You should consider the types of events which might negatively impact the critical process and supporting systems. If guidance would be helpful, consider Executive Perspective on Top Risks for 2024 and 2034 or the sources of events in the risk management essentials post. Include potential events in these categories:

 

It can be helpful to define time-based events for critical process disruptions, so that longer disruptions are assigned a higher impact score. For example, the “financial system is unavailable for 10 minutes” event may have a lower impact than the “financial system is unavailable for 10 hours” event.

Apply business-criticality to impact score

Here’s where the enhanced risk formula gets used to generate the inherent risk score per event. Let’s suppose the methodology multiples the impact by 2 for events affecting a business-critical process or system, while impact for non-critical events is multiplied by 1.

To illustrate, we’ll compare similar events for critical and non-critical disruptions. In this example, the risk management methodology will use event likelihood and impact values of 0-10. Assigning a likelihood of “3” and an impact of “5” for both events, the enhanced formula scores the inherent risk for the critical system as “30”, compared to the non-critical system inherent risk score of “15”:

 Inherent Risk = Likelihood  X  (Impact X Business Criticality)

 

 “Critical system 2-hour outage” event inherent risk = 30

3 X (5 X 2) = 30

 

Non-critical system 2-hour outage” event inherent risk = 15

3 X (5 X 1) = 15

Adjust risk scores based on existing controls

Risk management methodologies should then determine residual risk by adjusting the inherent risk scores to reflect the preventive and detective controls which reduce the likelihood or impact of adverse events for systems supporting business-critical processes. For events that focus on data protection, leverage recommended information security controls in industry standards such as SOC 2 Trust Criteria. ISO 27001, US NIST 800-53 and CIS

Let’s walk through an example of adjusting risk scores for a critical financial system.
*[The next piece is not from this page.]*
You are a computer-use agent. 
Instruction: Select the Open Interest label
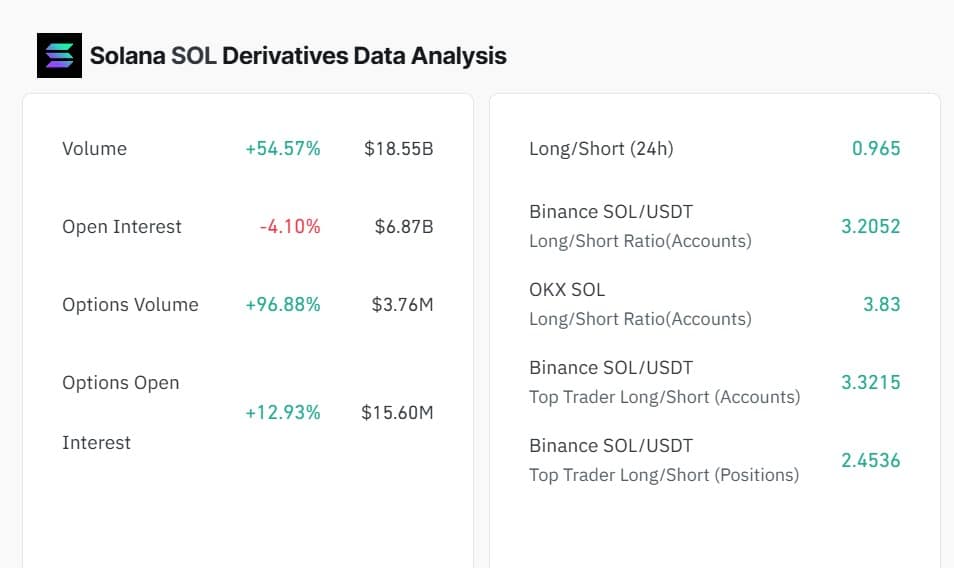[122, 227]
Residual risk would be reduced if these types of security controls are in place:

  • Strict role-based access is enforced using a ”least privilege” approach
  • Login (authentication) credentials and other sensitive data are encrypted in transmission and storage
  • Appropriate security logs are created, monitored and actioned
  • Systems are in a physically secure location with limited access
  • Weekly and daily backups are both performed and validated, with periodic tests of restoring from backup

Align risk level to executive risk tolerance

If residual risk scores exceed executive guidance, implement changes which modify the likelihood or impact of the potential events, so that residual risk is at acceptable levels. You can start with the highest risks first, select some “easy wins”, or combine these approaches.

Recommendations

Oracle offers these suggestions and resources to help customers manage risk for their business-critical processes and supporting systems:

  1. Select and implement a risk management methodology, such as NIST Risk Management Framework (RMF), ISO 31000 or those listed in EU ENISA’s list of risk management frameworks.
  2. Periodically perform a risk analysis, with attention to critical processes and their supporting systems. Keep this up to date for changes in processes, technology, policies, acquisitions or regulations.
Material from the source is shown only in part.